╔══
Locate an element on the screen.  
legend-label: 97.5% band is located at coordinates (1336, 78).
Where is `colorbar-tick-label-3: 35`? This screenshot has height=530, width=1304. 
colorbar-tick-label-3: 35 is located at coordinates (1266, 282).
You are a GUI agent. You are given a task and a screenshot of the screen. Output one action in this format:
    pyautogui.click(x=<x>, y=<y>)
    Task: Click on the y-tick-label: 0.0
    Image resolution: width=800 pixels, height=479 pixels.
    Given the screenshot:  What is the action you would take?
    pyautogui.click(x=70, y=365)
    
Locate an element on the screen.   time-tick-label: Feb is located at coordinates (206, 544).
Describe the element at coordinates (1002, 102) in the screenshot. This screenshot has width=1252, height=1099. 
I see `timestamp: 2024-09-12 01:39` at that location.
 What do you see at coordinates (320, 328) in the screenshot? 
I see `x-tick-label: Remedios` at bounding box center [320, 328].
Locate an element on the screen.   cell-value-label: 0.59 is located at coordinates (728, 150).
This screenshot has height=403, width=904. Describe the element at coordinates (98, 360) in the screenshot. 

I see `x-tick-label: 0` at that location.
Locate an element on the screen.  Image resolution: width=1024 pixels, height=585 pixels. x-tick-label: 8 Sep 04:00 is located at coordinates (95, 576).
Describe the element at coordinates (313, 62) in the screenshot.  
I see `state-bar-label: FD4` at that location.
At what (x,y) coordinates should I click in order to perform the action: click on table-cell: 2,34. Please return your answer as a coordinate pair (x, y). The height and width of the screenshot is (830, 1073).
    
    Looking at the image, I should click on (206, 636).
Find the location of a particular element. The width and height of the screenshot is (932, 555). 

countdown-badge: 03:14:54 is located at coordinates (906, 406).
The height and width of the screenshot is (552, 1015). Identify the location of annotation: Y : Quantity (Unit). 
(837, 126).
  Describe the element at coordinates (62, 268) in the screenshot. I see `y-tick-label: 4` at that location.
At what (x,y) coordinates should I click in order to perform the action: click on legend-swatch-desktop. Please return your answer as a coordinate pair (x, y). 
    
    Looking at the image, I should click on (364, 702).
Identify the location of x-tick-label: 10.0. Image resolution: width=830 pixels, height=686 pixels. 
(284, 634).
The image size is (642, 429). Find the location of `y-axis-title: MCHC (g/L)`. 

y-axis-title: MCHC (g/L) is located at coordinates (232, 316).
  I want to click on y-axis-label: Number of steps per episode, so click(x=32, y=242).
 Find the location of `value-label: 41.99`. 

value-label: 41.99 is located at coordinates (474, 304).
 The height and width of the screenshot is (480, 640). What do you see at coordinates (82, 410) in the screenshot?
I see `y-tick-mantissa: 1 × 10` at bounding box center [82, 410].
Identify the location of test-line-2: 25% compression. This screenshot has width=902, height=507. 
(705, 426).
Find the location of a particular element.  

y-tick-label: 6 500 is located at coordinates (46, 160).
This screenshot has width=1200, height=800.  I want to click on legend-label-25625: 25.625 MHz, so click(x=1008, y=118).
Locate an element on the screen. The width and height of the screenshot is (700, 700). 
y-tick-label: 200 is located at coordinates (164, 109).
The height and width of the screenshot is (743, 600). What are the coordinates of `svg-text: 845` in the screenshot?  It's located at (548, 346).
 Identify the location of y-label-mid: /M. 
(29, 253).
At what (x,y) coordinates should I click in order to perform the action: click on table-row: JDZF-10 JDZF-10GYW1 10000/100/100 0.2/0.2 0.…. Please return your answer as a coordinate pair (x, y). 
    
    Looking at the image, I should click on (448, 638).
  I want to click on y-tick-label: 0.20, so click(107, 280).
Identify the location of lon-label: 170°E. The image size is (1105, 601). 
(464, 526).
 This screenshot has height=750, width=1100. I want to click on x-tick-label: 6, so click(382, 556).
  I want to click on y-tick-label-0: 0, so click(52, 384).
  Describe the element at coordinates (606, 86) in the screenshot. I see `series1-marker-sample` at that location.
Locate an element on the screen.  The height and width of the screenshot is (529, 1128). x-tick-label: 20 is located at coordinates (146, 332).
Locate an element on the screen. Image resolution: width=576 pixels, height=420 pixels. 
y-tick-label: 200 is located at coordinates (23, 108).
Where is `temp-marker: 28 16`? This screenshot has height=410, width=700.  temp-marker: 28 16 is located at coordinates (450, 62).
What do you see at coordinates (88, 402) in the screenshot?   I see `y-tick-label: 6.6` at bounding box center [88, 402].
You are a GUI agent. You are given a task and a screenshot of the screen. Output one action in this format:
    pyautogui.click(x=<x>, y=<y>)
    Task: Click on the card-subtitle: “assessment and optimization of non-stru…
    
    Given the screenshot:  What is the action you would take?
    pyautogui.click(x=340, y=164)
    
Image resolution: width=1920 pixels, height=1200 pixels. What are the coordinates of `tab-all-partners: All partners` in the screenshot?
╚══
- [Exercise directions]: Reproduce verbatim the lines of the material starting with the line that contains "Describe the element at coordinates (313, 62)" and going on through the line that contains "countdown-badge: 03:14:54 is", with both of those lines included.

- [Solved exercise]:
Describe the element at coordinates (313, 62) in the screenshot.  
I see `state-bar-label: FD4` at that location.
At what (x,y) coordinates should I click in order to perform the action: click on table-cell: 2,34. Please return your answer as a coordinate pair (x, y). The height and width of the screenshot is (830, 1073).
    
    Looking at the image, I should click on (206, 636).
Find the location of a particular element. The width and height of the screenshot is (932, 555). 

countdown-badge: 03:14:54 is located at coordinates (906, 406).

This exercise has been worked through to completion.